Source:
On May 2, I spoke with Joseph Stillman, the writer and director of Citizen Clark: A Life of Principle.
DB: How did this all begin? Where did this start?
JS: Well, I did a film about a returning Iraq veteran some 12 years ago, and Ramsey was in the film. And an organization asked me to show that film and they wanted to honor Ramsey, because he was in it. And they asked me to bring him with me to that screening and I did. And afterwards someone in the audience asked Ramsey what he thought [that] the possibility of a nuclear war in this country might be. And he thought about it for a second, and gave this very elaborate and incredible sort of description of how such a horrific event, like that, would play out.
And then afterwards that same person that asked the question in the Q & A at the end of the screening said, “It sounds to me like you’re not too optimistic about the future of the United States.” To which Ramsey replied, “Quite the contrary, I’m an optimist. Because without optimism there is no hope. But I’m not just talking about the ramifications for the United States. I’m talking about the survival of mankind, on the face of this planet, as we know it.”
And that night as we drove back to New York City from the Catskills we had a long discussion about that. And I thought, “What an incredible man with such an important perspective of not only the past and the present, but the future. What a great film it might make if somebody told his story.” And so I asked him, had anybody ever done a film on his life. And he said “No, why would anyone want to?” Typical Ramsey response.
And then, eventually, I asked him if I could do it and he sort of hemmed and hawed and then he said “Yes.” I think he said yes because his late wife is from my home town in Corpus Christi, Texas. He lived a couple of houses down from my grandparents. So, I think that’s the reason he said yes.
But Ramsey’s story is a really remarkable tale of a man that grew up in privilege, that could have written his own ticket, and instead chose to fight for the oppressed, and, really, a lot of groups, organizations and individuals who are unrepresented, and who needed a voice and he shed light on their plight.

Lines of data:
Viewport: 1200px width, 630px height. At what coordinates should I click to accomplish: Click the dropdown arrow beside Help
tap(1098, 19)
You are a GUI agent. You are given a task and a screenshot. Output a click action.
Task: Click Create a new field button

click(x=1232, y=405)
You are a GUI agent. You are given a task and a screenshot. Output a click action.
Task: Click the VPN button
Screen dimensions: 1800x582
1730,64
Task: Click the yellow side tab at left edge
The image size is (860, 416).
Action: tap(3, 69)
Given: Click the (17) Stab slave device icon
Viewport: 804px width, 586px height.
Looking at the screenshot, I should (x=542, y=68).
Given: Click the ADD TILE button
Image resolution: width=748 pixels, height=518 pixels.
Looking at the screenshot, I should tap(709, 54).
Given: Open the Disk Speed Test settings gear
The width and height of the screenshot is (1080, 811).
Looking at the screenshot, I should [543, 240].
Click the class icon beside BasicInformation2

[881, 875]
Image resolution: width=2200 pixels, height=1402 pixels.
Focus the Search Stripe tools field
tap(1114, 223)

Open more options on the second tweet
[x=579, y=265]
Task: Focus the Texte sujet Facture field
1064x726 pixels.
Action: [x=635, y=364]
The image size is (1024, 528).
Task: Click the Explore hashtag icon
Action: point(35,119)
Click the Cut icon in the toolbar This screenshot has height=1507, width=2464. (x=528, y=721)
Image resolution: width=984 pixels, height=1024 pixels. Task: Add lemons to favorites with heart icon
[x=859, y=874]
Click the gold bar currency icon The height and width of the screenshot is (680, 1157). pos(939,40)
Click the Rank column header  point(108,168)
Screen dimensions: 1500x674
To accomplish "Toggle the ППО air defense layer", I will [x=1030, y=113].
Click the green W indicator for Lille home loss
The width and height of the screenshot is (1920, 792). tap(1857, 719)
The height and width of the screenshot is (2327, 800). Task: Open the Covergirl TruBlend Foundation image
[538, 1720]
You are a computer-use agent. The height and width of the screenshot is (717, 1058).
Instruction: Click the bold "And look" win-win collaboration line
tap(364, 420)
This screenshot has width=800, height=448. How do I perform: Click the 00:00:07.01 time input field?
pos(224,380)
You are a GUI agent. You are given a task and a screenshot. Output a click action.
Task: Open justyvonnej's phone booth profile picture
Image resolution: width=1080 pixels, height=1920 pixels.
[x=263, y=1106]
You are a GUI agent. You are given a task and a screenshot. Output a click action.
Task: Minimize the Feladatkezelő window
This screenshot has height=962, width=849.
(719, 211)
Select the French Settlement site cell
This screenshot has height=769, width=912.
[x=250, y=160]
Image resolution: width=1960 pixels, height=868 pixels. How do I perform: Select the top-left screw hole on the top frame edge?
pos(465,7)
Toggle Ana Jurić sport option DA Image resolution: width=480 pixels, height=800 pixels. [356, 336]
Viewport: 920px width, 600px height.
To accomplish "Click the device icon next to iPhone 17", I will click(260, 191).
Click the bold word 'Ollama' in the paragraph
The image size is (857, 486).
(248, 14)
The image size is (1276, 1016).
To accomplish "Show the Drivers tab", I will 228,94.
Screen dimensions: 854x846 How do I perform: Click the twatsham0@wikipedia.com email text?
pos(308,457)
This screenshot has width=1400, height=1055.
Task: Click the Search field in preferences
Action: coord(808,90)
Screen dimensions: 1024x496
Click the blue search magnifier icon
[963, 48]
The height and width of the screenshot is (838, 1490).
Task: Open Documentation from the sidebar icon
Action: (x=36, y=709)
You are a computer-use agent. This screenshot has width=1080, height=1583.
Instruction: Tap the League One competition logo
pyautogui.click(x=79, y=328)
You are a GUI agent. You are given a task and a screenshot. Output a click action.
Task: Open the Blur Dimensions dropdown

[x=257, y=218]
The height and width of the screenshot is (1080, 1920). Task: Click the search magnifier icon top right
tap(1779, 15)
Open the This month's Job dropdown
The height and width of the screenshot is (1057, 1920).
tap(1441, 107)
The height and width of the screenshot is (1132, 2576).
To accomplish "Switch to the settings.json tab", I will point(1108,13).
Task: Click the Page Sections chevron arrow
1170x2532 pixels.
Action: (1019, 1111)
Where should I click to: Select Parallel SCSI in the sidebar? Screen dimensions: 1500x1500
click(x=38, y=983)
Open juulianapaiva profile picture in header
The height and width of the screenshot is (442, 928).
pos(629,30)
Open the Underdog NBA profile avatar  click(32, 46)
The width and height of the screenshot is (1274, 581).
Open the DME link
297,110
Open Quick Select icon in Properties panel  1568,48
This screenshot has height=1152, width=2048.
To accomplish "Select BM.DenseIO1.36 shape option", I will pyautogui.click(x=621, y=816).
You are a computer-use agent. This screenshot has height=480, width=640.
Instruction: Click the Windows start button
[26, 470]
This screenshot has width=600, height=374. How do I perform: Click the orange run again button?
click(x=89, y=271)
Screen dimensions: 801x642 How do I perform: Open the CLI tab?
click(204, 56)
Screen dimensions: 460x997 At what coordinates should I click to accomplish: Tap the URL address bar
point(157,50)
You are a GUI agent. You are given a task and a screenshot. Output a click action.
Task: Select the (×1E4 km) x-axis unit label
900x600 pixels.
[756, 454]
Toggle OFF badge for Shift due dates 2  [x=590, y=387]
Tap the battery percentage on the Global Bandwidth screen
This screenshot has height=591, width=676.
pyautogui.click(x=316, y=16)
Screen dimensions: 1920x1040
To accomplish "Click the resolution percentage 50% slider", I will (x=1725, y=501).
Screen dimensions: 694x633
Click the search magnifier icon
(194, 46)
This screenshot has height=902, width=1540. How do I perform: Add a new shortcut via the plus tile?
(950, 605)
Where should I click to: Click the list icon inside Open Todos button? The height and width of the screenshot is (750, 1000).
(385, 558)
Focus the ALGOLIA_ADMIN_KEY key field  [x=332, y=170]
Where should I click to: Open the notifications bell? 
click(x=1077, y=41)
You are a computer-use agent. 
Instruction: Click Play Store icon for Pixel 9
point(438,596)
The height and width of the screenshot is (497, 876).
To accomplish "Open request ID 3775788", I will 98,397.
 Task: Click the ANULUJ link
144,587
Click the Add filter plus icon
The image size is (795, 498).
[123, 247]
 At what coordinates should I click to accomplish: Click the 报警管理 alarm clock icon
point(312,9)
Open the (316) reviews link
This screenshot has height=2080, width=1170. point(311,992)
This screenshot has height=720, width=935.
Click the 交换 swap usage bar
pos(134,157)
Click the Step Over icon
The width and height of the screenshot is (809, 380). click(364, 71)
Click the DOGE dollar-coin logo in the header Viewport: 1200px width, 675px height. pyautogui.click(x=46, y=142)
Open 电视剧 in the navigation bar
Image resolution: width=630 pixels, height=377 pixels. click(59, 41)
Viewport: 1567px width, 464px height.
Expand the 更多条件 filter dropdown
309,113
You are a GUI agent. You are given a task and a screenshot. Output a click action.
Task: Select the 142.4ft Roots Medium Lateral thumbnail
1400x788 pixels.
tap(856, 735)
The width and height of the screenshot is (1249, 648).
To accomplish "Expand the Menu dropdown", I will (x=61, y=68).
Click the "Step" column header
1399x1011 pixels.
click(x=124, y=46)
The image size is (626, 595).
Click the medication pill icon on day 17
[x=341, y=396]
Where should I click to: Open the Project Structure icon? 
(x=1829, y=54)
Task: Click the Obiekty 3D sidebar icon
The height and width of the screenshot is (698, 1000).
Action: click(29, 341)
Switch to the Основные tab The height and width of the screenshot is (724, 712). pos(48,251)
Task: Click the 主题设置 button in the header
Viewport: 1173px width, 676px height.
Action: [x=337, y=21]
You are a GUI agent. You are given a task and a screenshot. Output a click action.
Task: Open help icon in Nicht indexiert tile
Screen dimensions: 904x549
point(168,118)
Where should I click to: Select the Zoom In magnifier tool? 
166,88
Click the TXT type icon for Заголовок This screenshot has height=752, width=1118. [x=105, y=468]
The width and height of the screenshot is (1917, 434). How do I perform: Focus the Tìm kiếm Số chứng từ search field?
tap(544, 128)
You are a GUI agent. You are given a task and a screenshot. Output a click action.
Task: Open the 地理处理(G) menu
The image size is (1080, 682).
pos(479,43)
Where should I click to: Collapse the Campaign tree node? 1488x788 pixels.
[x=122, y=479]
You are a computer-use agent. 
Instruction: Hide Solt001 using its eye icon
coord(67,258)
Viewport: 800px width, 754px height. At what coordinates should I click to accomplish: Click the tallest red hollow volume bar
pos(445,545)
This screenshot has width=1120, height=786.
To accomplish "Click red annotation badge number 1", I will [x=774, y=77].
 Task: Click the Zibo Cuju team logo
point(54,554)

Requests:
a - Answer the following questions using the interview.
(i) How long ago did Stillman make the film about a returning Iraq veteran?
(ii) From where to where were Stillman and Ramsey driving on the night of the screening?
(iii) What home town does Stillman say Ramsey's late wife is from?
b - Rewrite the interview from "And then, eventually, I" to "on their plight.", changing "grandparents" to "cousins".
c - List every geographic place name that appears in the interview.

Exercise responses:
a -
(i) Some 12 years ago.
(ii) From the Catskills back to New York City.
(iii) Corpus Christi, Texas.

b -
And then, eventually, I asked him if I could do it and he sort of hemmed and hawed and then he said “Yes.” I think he said yes because his late wife is from my home town in Corpus Christi, Texas. He lived a couple of houses down from my cousins. So, I think that’s the reason he said yes.
But Ramsey’s story is a really remarkable tale of a man that grew up in privilege, that could have written his own ticket, and instead chose to fight for the oppressed, and, really, a lot of groups, organizations and individuals who are unrepresented, and who needed a voice and he shed light on their plight.

c - Iraq, the United States, New York City, the Catskills, Corpus Christi, Texas